From what is written in these forums and elsewhere see the following for instance.

Scroll down to the chart showing the even lowest instruments in this example recording rolling off very steeply at 40 Hz.

http://www.homerecordingconnection.com/news.php?action=view_story&id=154

It would appear that there is really very little to be heard between 20 and 40 Hz. Yet having true "full range" speakers is often the test of a great speaker. Does anyone beside me think that there is little to be gained by stretching the speakers bass performance below 30-40 cycles?
My own speakers make no apologies for going down to only 28 Hz and they are big floor standers JM Lab Electra 936s.
mechans
A device called a "Subharmonic Synthesizer" can be used to create tones which are not there but which "ought to be" based on what is there. It can sound better than trying to record real tones in the extreme low range.
:-) Hook up a spectrum analyzer. It would probably shock you to think that there is sometimes bass content in some cymbal whacks.
"Hook up a spectrum analyzer."

Good idea!

I had one (Audio Control I think?) years ago.

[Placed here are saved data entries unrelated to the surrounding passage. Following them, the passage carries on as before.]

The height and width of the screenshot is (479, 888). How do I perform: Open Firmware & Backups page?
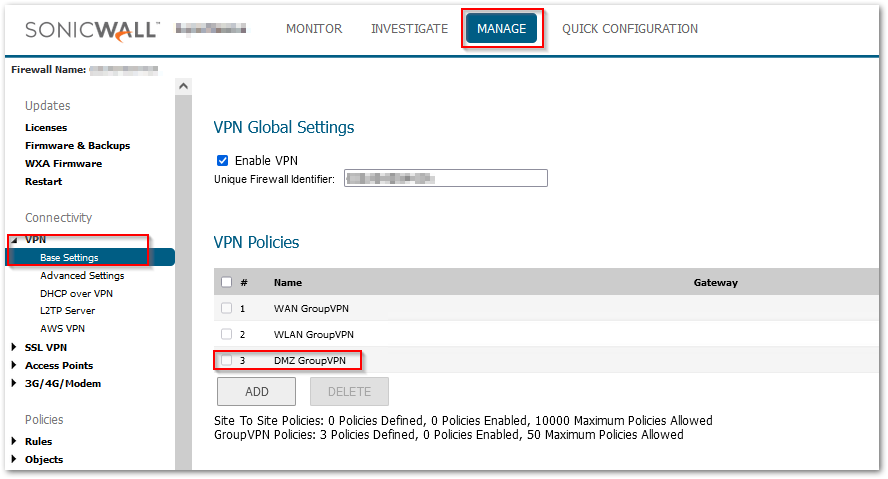77,145
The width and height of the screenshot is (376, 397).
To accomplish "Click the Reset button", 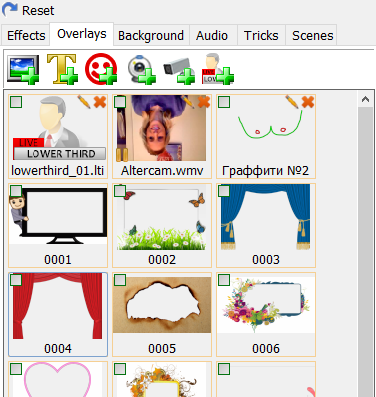I will coord(28,10).
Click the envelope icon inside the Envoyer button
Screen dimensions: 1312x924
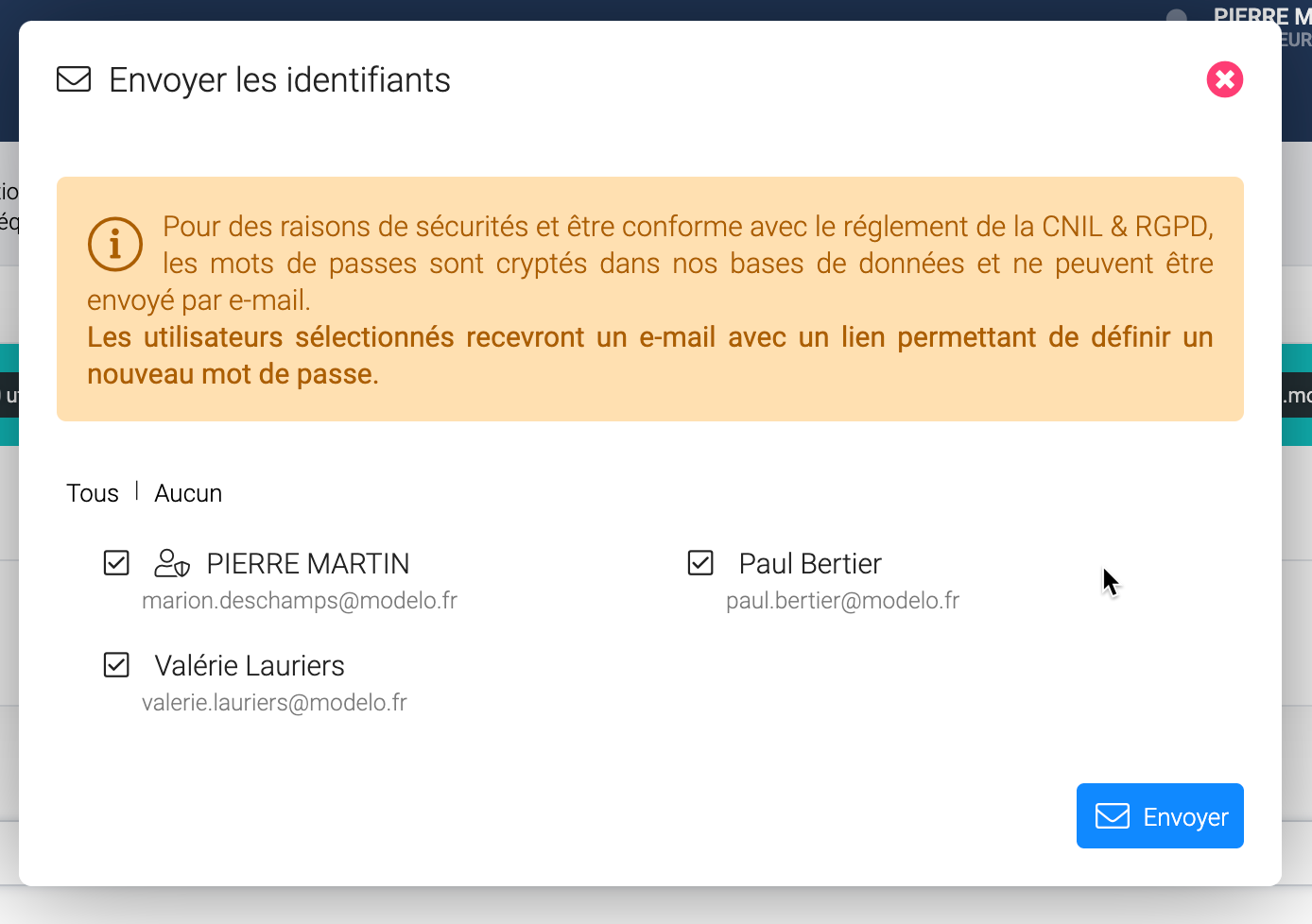coord(1112,816)
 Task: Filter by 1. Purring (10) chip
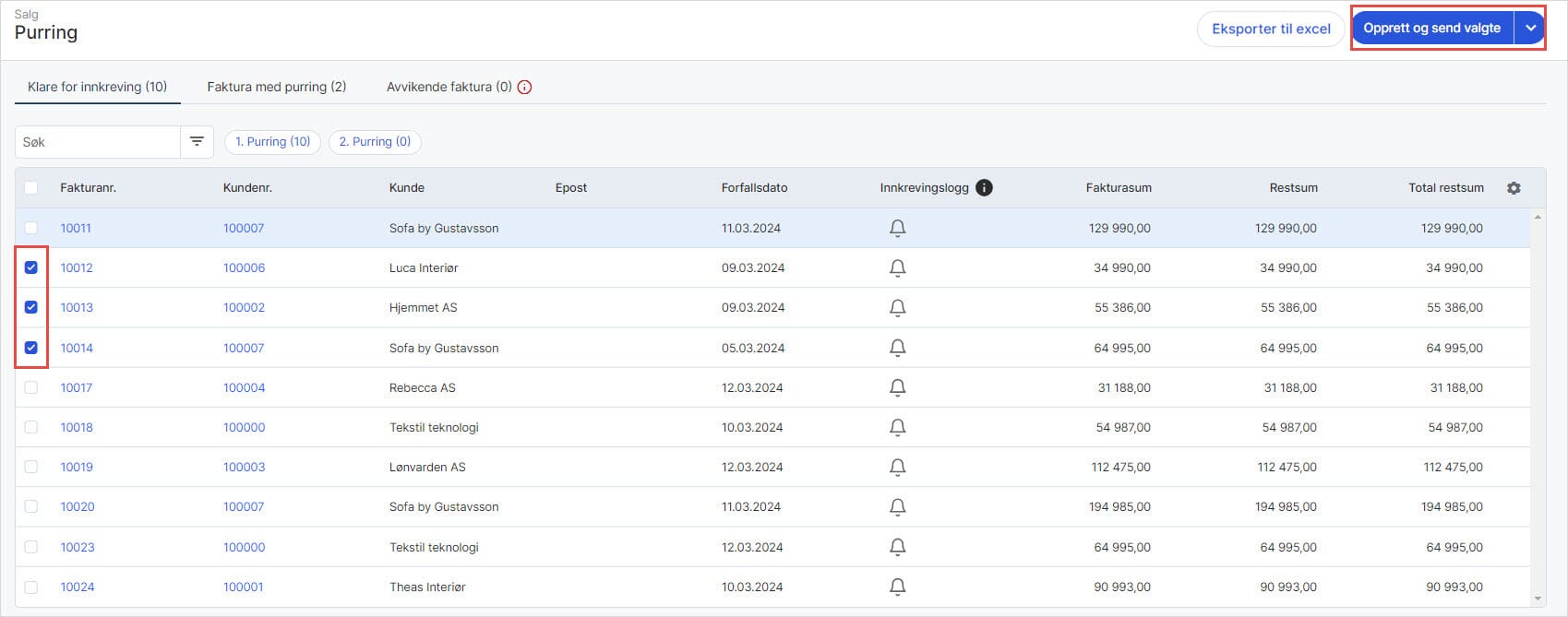click(x=272, y=141)
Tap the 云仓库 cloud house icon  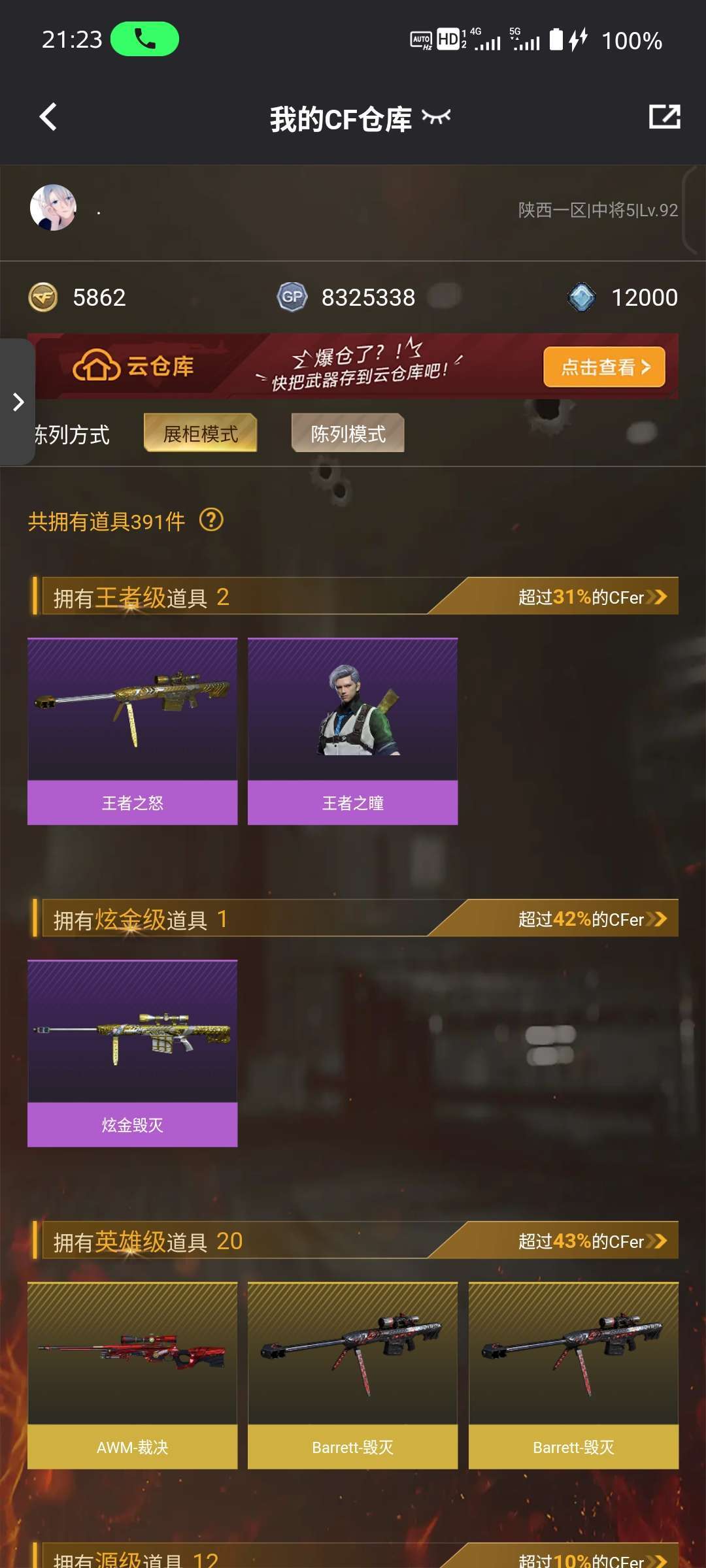(96, 365)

The spectrum analyzer was a display mode on the equalizer as I recall. It is quite educational to see what is really in the sounds you hear frequency-wise, both coming over the wire and as detected in room using a microphone!
Mapman, that kind of sa probably uses frequency bins but may help show what is going on. The issue people forget is that we're not dealing with simple sinusoid signals. A single note from a musical instrument is a very complex sinusoid. That is how the same note from a sax and from a trumpet sound different, or at least they should or our system is really crap.
Dan,

Yes, the resolution of the analyzer I used was limited, but you still got a decent picture of how the music was distributed across the audible frequency spectrum, so that was educational albeit an approximation that does not relate all the details

I'm sure there are some good analyzers out there these days if one is interested, maybe more on the professional gear side.